I don't follow Dr Bennett's reasoning on the fifth triennial cycle. If you apply it to my table Talk:Julian calendar/Archive 2#Celsus and the Triennial cycles:A Proposal, by 24BC 1 Thoth (wandering) is falling on August 27, but on the true Julian calendar it is falling on August 29 (the same day as in the fixed Alexandrian calendar). Vote (X) for Change (talk) 16:32, 7 March 2010 (UTC)

Thank you for confirming beyond doubt that you are our hydra-headed IP friend the Intercalary Fool engaged in yet another strategy for block evasion. Since WP does encourage blocked IP users to take a User ID (something I tried to get you to do 2 years ago), you get one free pass.

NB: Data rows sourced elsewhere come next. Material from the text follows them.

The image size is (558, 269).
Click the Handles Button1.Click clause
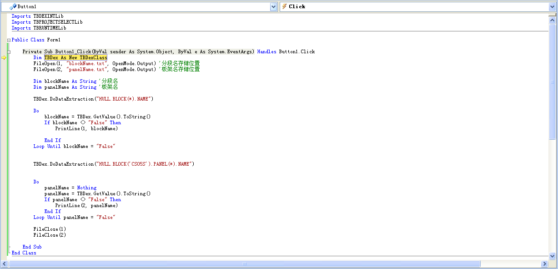pos(286,52)
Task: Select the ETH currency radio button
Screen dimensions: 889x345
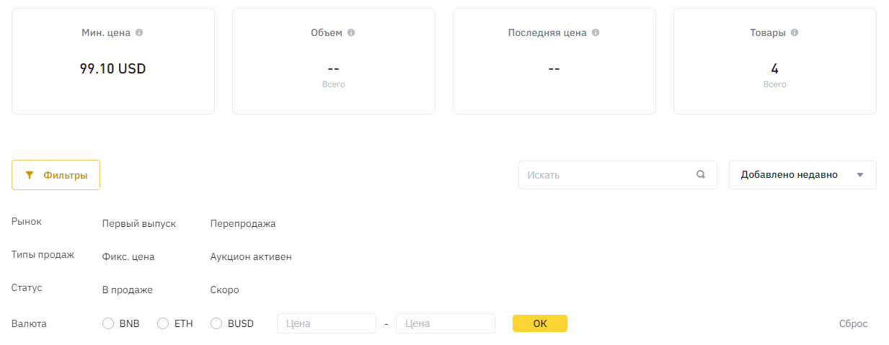Action: 163,323
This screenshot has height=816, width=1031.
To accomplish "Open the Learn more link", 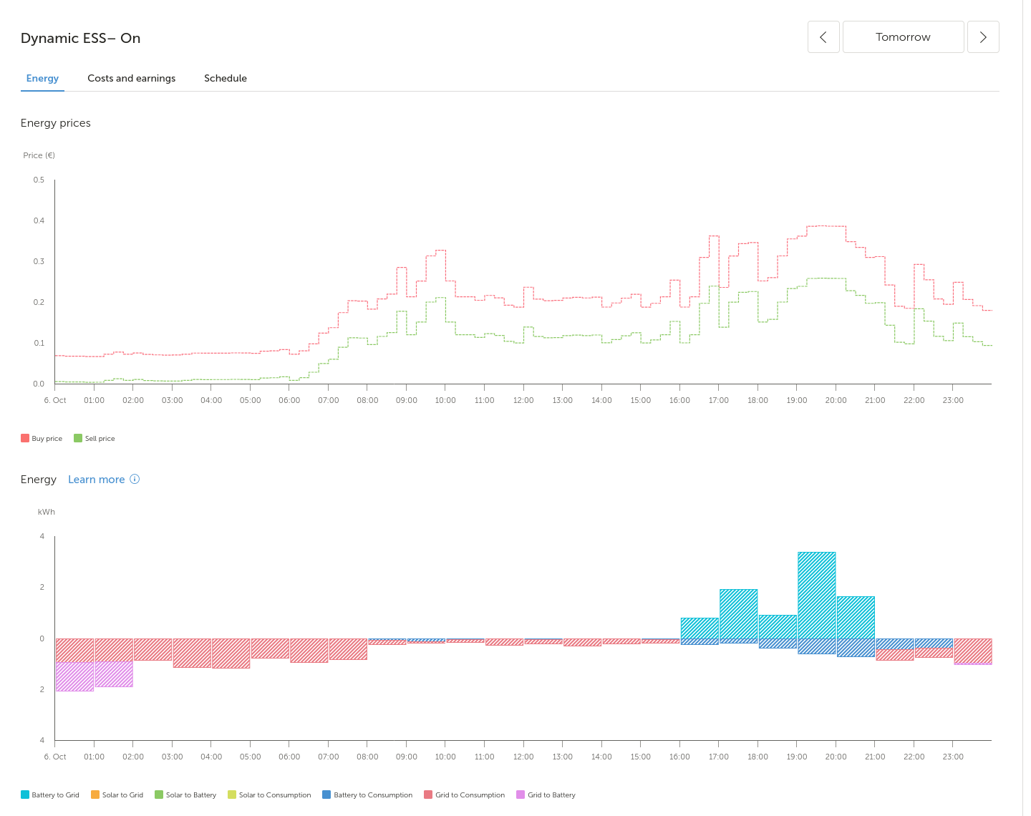I will pos(96,480).
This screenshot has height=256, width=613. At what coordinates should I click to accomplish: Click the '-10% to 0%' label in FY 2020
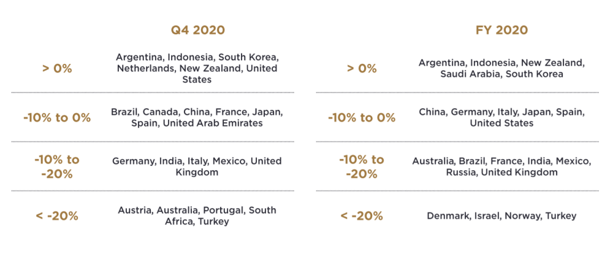(362, 117)
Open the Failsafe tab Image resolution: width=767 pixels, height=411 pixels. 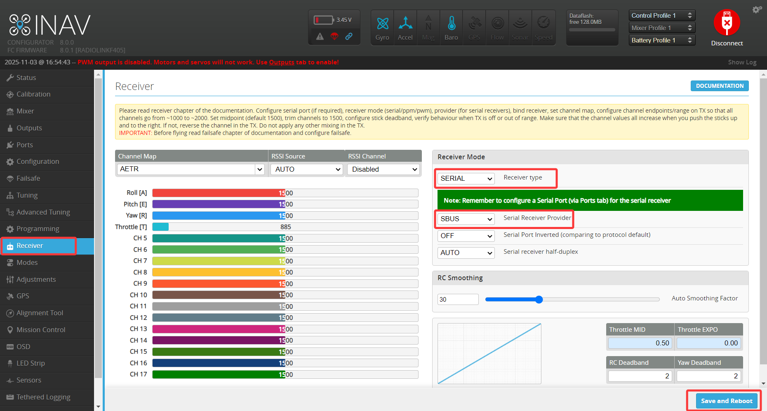[28, 178]
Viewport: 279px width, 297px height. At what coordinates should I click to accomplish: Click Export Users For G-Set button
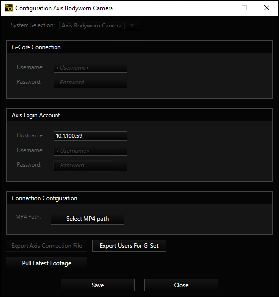tap(129, 245)
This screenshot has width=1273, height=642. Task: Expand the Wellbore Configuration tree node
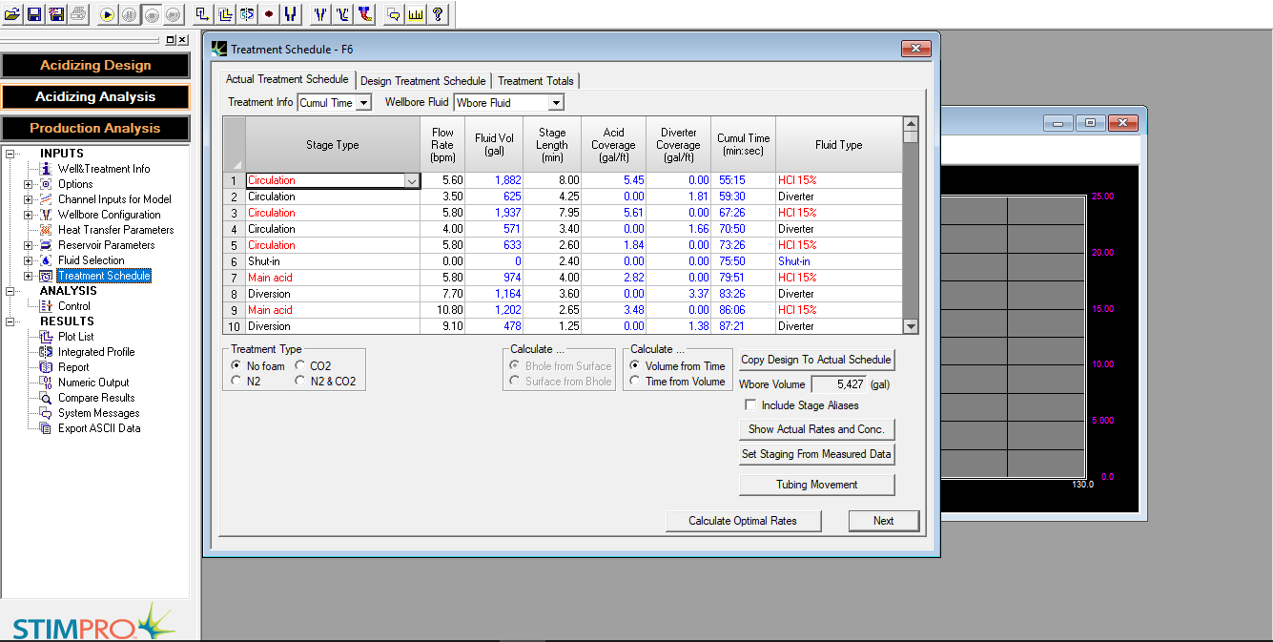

And only one.
Re your first point: It hardly matters whether any of the scholars I listed are dead or alive (though FYI some are very much alive -- and if that's your standard Ideler, de Sanctis and even Bickerman have been deader for far longer). The fact is that Michels' reconstruction is the standard view of modern scholarship, and the cited work of these scholars is irrefutable evidence of it. The reasons for this have been repeatedly explained to you over two years. Further, you have been repeatedly challenged (a) to read Michels' book and (b) to provide any evidence at all of widely accepted refutations of her reconstruction (or indeed any published refutation by a reputable scholar), and you have repeatedly ignored this. Without such evidence, there is no reason at all even to consider your suggested edit, which anyway does not belong in this article.
Re your second point: you are now arguing about whether the observation of a match to the proleptic Julian calendar belongs in the body of the text or a footnote. Since the subject of the section is the triennial cycle, the main point is to explain why an alternate triennial cycle was suggested, so this text clearly belongs in a footnote. If you really need it to be in the main text, please provide a justification for placing it there which amounts to something other than you don't think my reconstruction can be right, apparently because you don't like me.
Your other suggestion here, that the triennial cycle "never" found favour in Egypt, is entirely your own speculation. Jones' proposal to explain the Egyptian data is that the correct Julian calendar was in place in 24 B.C. but had been replaced by the Roman calendar sometime before 2 B.C.
As to how my triennial cycle works please see the Excel spreadsheet on my site at (HTML version at ).
As I said, this is your one free pass as far as I am concerned. If you start engaging in serious discussion we can discuss. If you carry on as you have done, and as I fully expect you to do, I will be reverting you in both the article and this talk page for block evasion, and I trust others will too. --Chris Bennett (talk) 19:13, 7 March 2010 (UTC)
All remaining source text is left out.